» **Task objective**
Please retype the records that appear below, exactly and in full.

(Entries shown begins)

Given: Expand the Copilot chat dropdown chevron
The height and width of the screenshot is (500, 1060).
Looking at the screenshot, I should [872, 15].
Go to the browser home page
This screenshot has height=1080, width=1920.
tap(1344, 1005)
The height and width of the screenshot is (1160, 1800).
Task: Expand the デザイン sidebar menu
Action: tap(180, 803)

(Entries shown ends)

» **Exercise response**
Given: Expand the Copilot chat dropdown chevron
The height and width of the screenshot is (500, 1060).
Looking at the screenshot, I should [872, 15].
Go to the browser home page
This screenshot has height=1080, width=1920.
tap(1344, 1005)
The height and width of the screenshot is (1160, 1800).
Task: Expand the デザイン sidebar menu
Action: tap(180, 803)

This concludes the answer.